Efficient Microarchitecture

Efficient Microarchitecture supported by NSF Awards CCF-0311340 and CCF-0429561 and a gift from Intel.

The previous status quo of building increasingly inefficient processors for incremental gains of single-thread performance has become untenable. Processor efficiency has become paramount, both because in light of the energy crisis and because any area or power inefficiency in core design will lower the overall throughput of a chip via a reduction in core count or frequency.
In addition to exploring hardware support that enables improved code quality, which in turn improves overall system efficiency, we have explored techniques to improve the efficiency at the microarchitectural level.

Distributed Microarchitectures

Given that conventional micro-architectures scale poorly (e.g., super-linearly with superscalar width), researchers have explored distributed microarchitectures whose complexity scales closer to linear with superscalar width.
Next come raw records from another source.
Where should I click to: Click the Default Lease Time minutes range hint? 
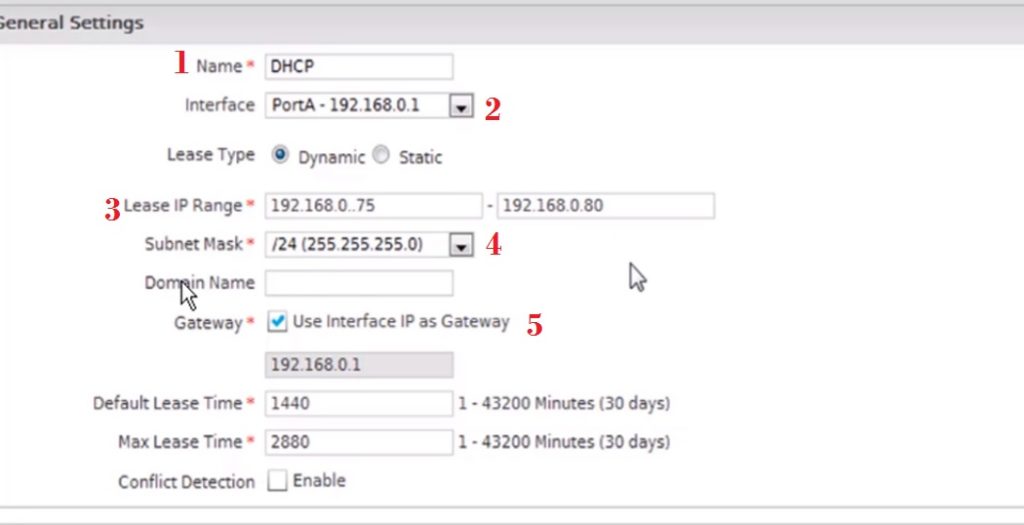pyautogui.click(x=563, y=404)
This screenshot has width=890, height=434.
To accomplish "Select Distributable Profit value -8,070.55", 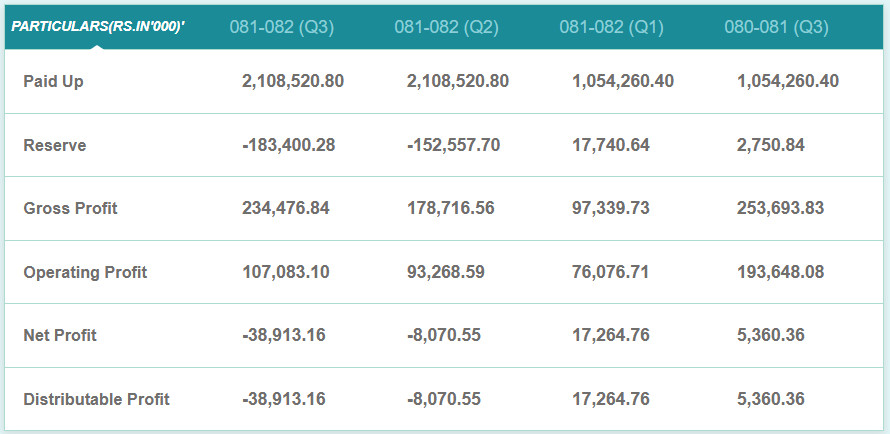I will coord(444,399).
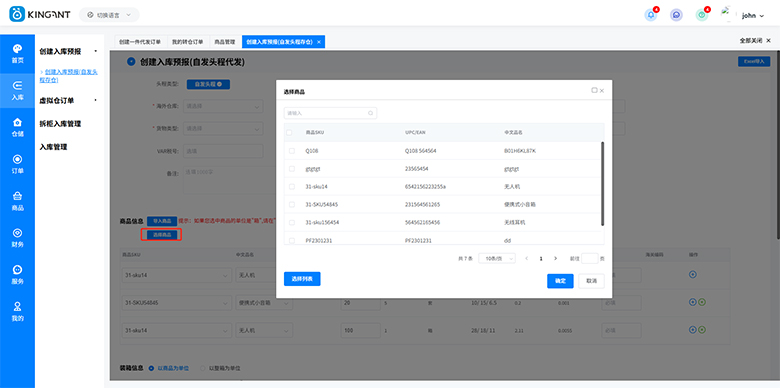Screen dimensions: 780x388
Task: Open 商品 products sidebar icon
Action: pyautogui.click(x=17, y=201)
In the modern context, such microarchitectures are interesting from two perspectives: 1) for large cores (for sequential parts of workloads) as part of a heterogeneous many-core, and 2) for the on-demand fusion of small cores into larger cores in a homogeneous many-core.
While there is a significant amount of research into such distributed microarchitectures, previous work had failed to match the IPC (instructions per cycle) of a monolithic microarchitecture. In spite of all of this work, we found that a number of fundamental questions remained un-answered in the literature:

How close can a distributed microarchitecture come to matching the IPC of a monolithic microarchitecture?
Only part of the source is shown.